I just don't understand the incessant wrangling that surrounds this book. My wife and I did this as a read aloud where I would read to her before we went to bed. Being no stranger to Paris and even having attended a mass at Saint-Sulpice Cathedral where the character Silas breaks open the floor to look for a mysterious clue, we loved learning the historical facts about the buildings and following the plot through Paris and other parts of Europe. Chapters are short. Dialogue is plenty. It's a page turner for sure. We enjoyed the book.
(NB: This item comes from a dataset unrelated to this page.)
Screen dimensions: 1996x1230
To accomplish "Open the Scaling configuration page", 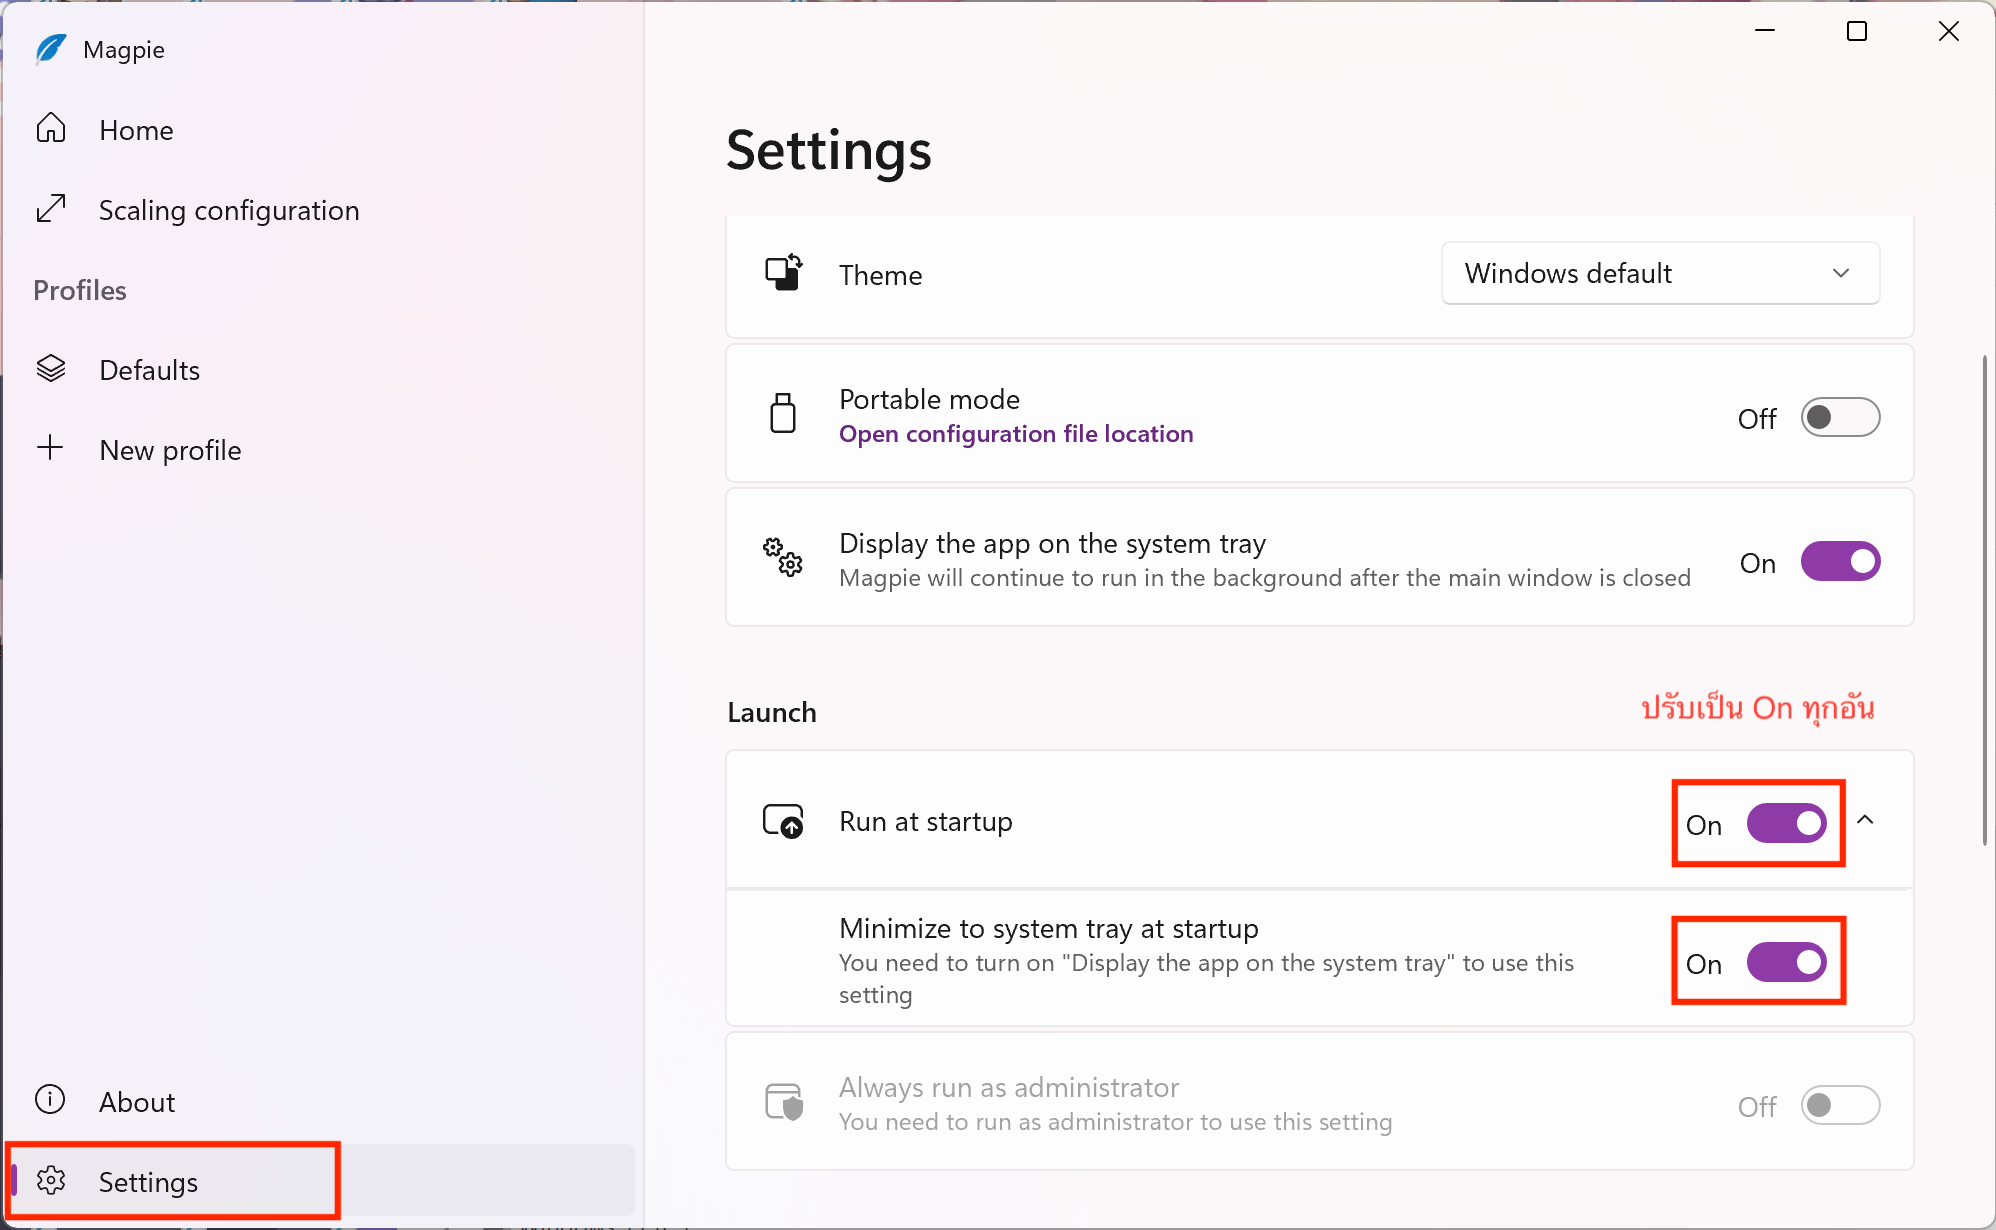I will (x=229, y=210).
The part to this whole scuttlebutt I'm having difficulty with are the people who make reference to and take offense with the book's "claims." Characters in the book believe that Christ had a wife and kids. So what? First of all, the author doesn't assert the book is nonfiction, so where does this "claim" come from? Even if the author believes this alternative view of Christ, as I understand he does, a work of fiction cannot make claims. By definition it is make believe. Following the fiction making claims logic we'd have to assume that Stephen King claims balloon-wielding clowns are mass murderers, that L. Frank Baum claims lions are cowards and that Dr. Seuss claims one might actually enjoy feasting on green eggs and ham in a box with a fox. Come on, people.

If someone approached you in the street and said the sky was plaid, would you take offense and try and argue because you knew it to be otherwise? Of course not. You'd assume the tool you'd just met was a few bricks short of a load and move on. If he wants to believe the sky is plaid, let him be. You know the blueness of the sky as a divine truth, one that's been reiterated to you over and over by family and community. You grew up not only believing the sky was blue but knowing it was. You didn't just read it in a book; you see the blue sky everyday. You embrace yourself with the blueness of the sky and make it part of your daily life. Blue Sky isn't just a theory for you. It's a fact. You define yourself as a Blue Skyist. The sky is blue and the blue is good.
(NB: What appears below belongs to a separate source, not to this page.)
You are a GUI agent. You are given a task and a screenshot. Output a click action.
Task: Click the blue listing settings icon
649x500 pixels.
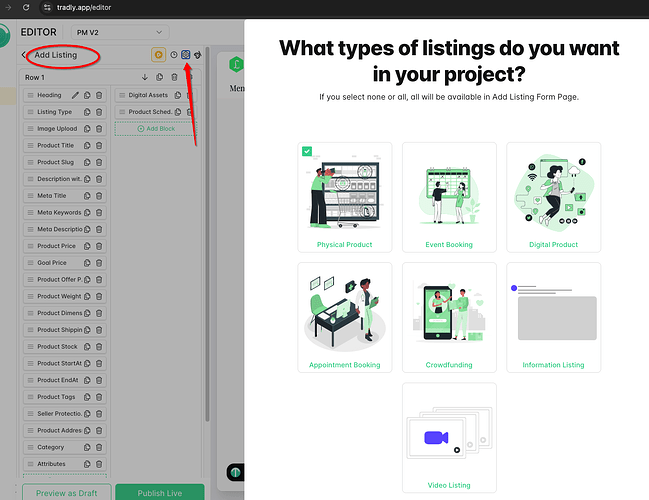[x=185, y=55]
If on the other hand the same man approached you in the street and said something for which you had a reasonable degree of doubt, for instance that it was going to rain, you might offer up some opinion to the contrary. "I don't know," you might say,"the weatherman claimed it was supposed to be sunny all week." Of course you don't know whether it's going to rain, but you doubt that it will. The key, or for Dan Brown fans, what's in the cryptex is the doubt. That's what makes the point arguable.

I would therefore propose that the reason people are getting so up in arms about this book is not because of anything in the books pages so much as it is those people's own lack of faith in what they claim to be their belief system. When religion blends with doubt the result is often a watered down religiosity in which the practitioners, fearful of their own agnosticism, hide behind a mask of piety and point fingers at everyone but themselves. This alternative view of Christ is not new. It's been around since the Middle Ages, and if it holds some veracity, then we can assume it dates back farther than that. The only reason it's come to light now is because people who seemingly have never been taught to think for themselves cannot spearhead their own movement and instead have to ride in on the coattails of someone more famous. Apparently "Though shalt not steal" does not apply to limelight.
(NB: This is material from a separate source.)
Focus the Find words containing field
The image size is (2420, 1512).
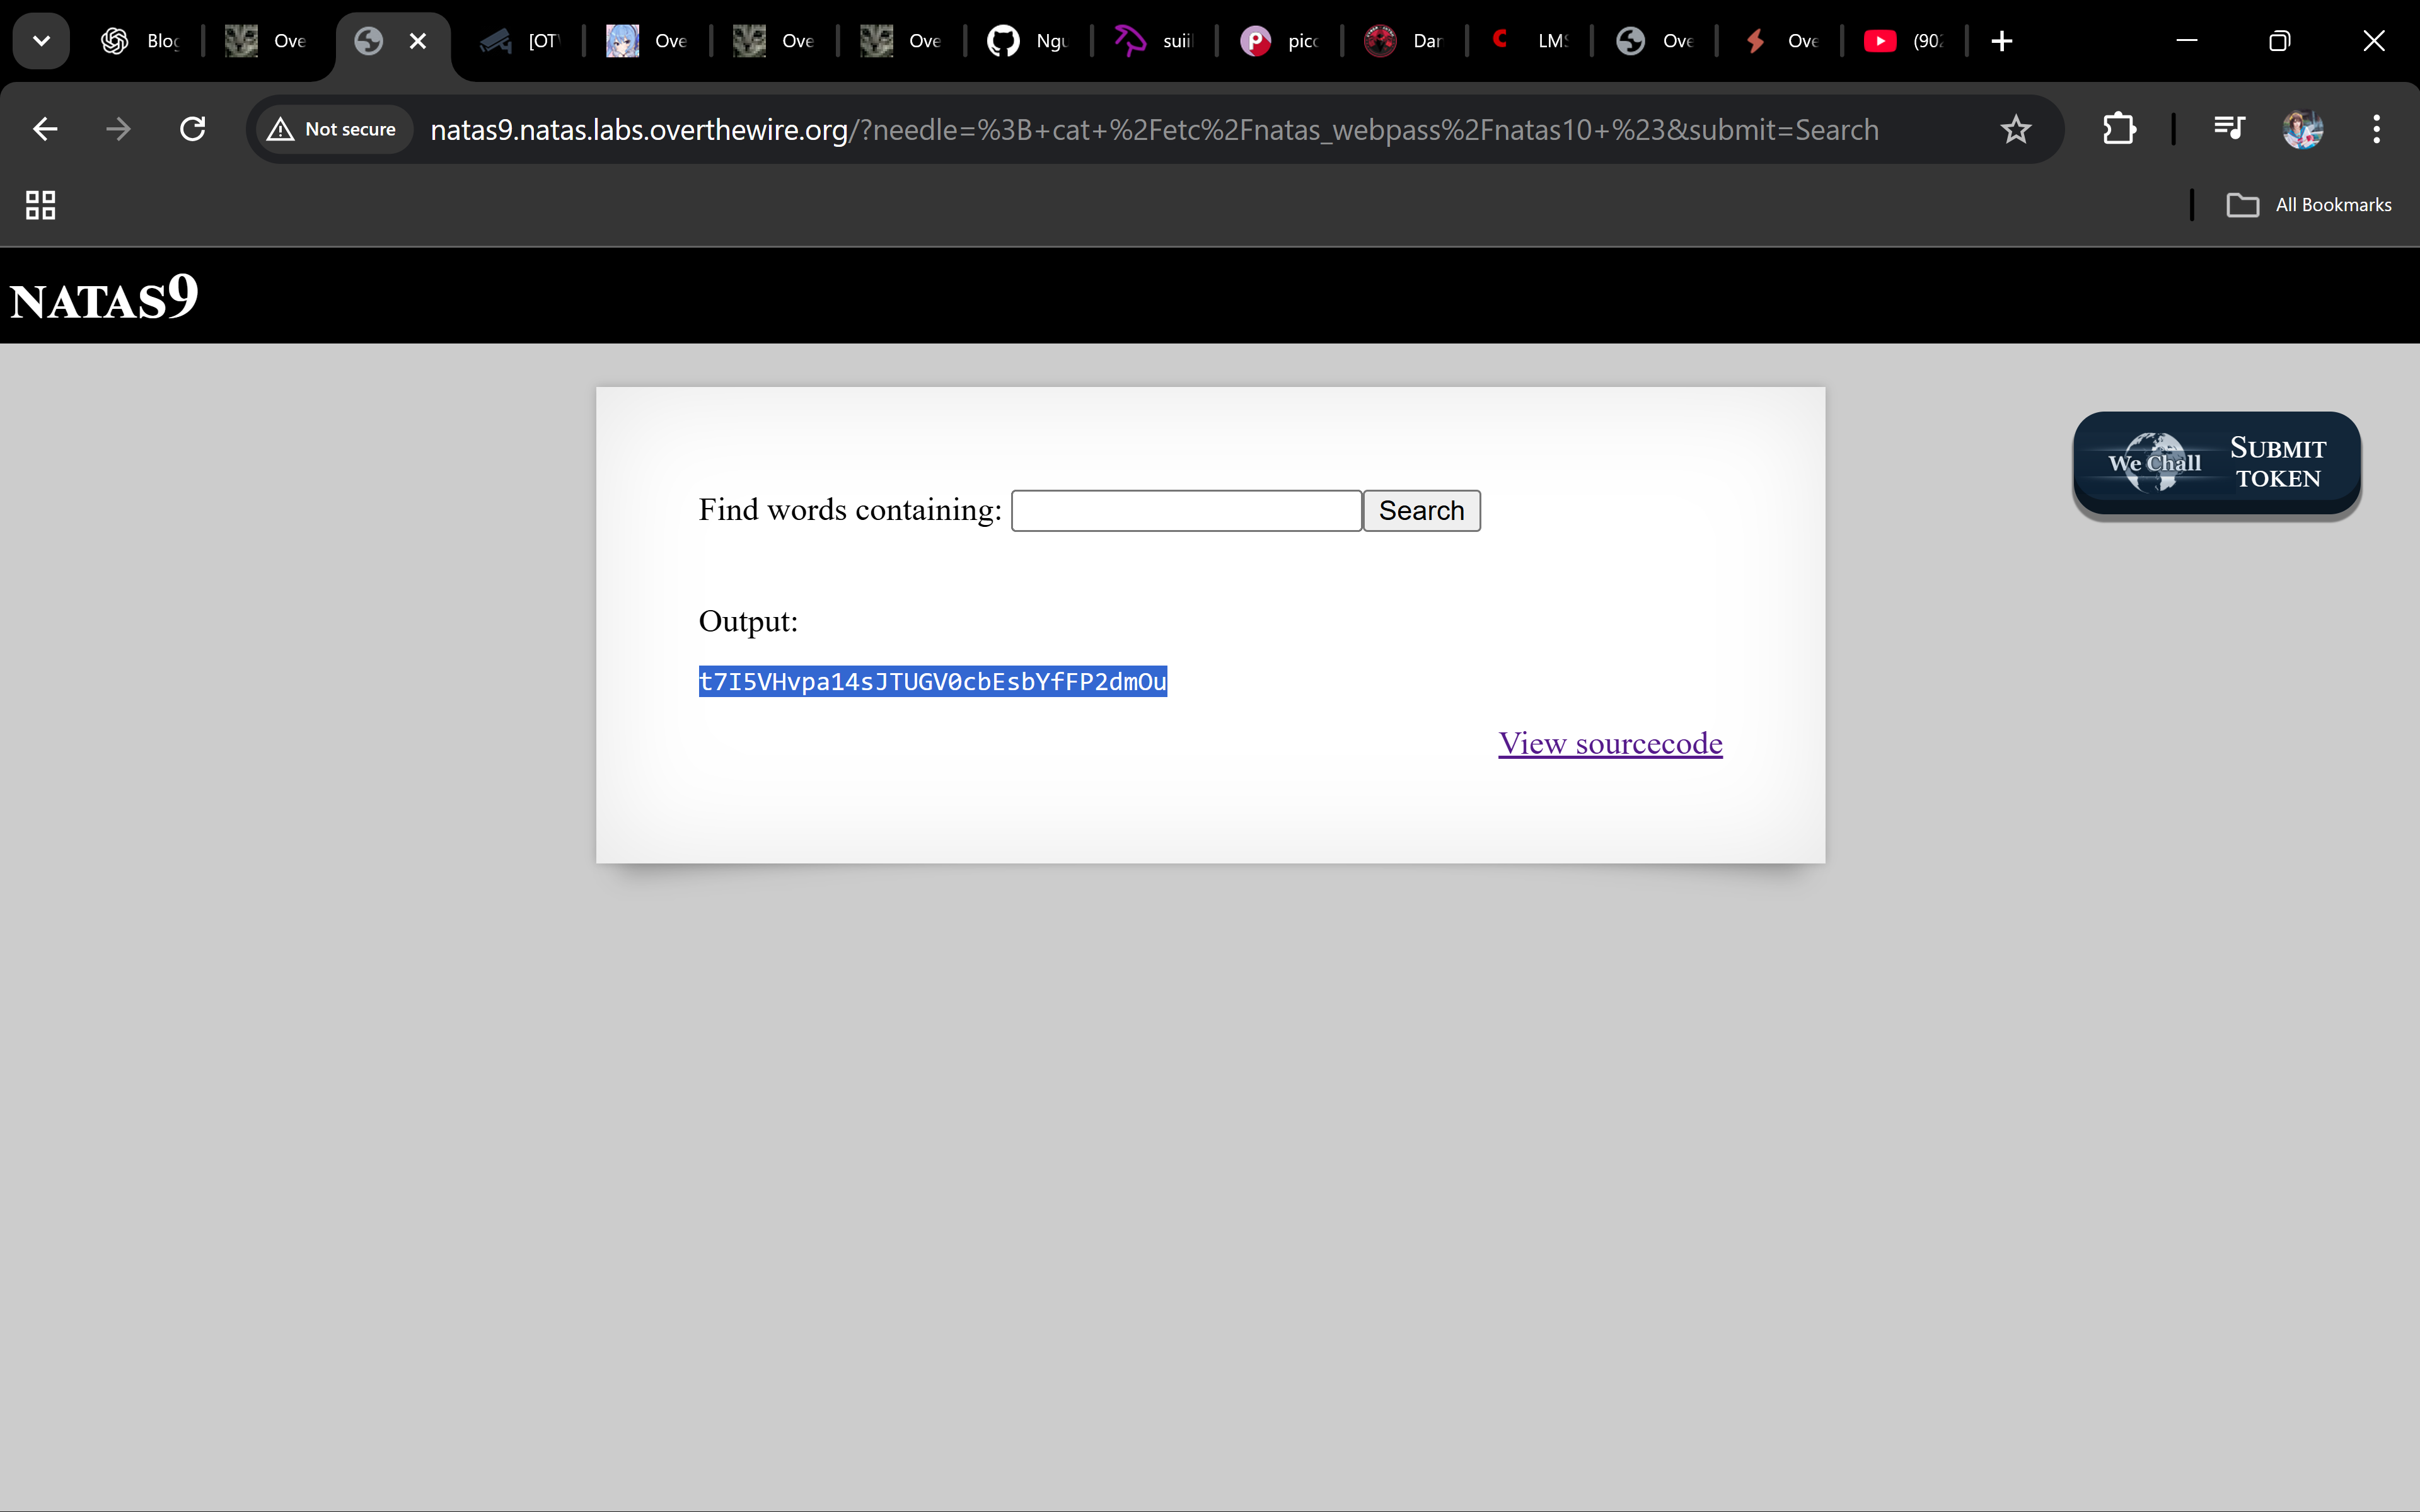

The movie Da Vinci Code is coming out soon and you can bet your bottom dollar that for every zealot who jumps up and screams in protest about the movie, they're going to drum up ten movie goers who were it not for the upset wouldn't have had any desire to go see the film in the first place. You know what I say? Good.

Though I wonder if like in the book there was a grand-scale conspiracy on the part of the Catholic Church are we now in the midst of some great put-on organized by none other than the neo-reborn nut-jobs? Do Liberty University and The 700 Club get kickbacks from the movie's proceeds.

What role does Tinky Winky play in all of this?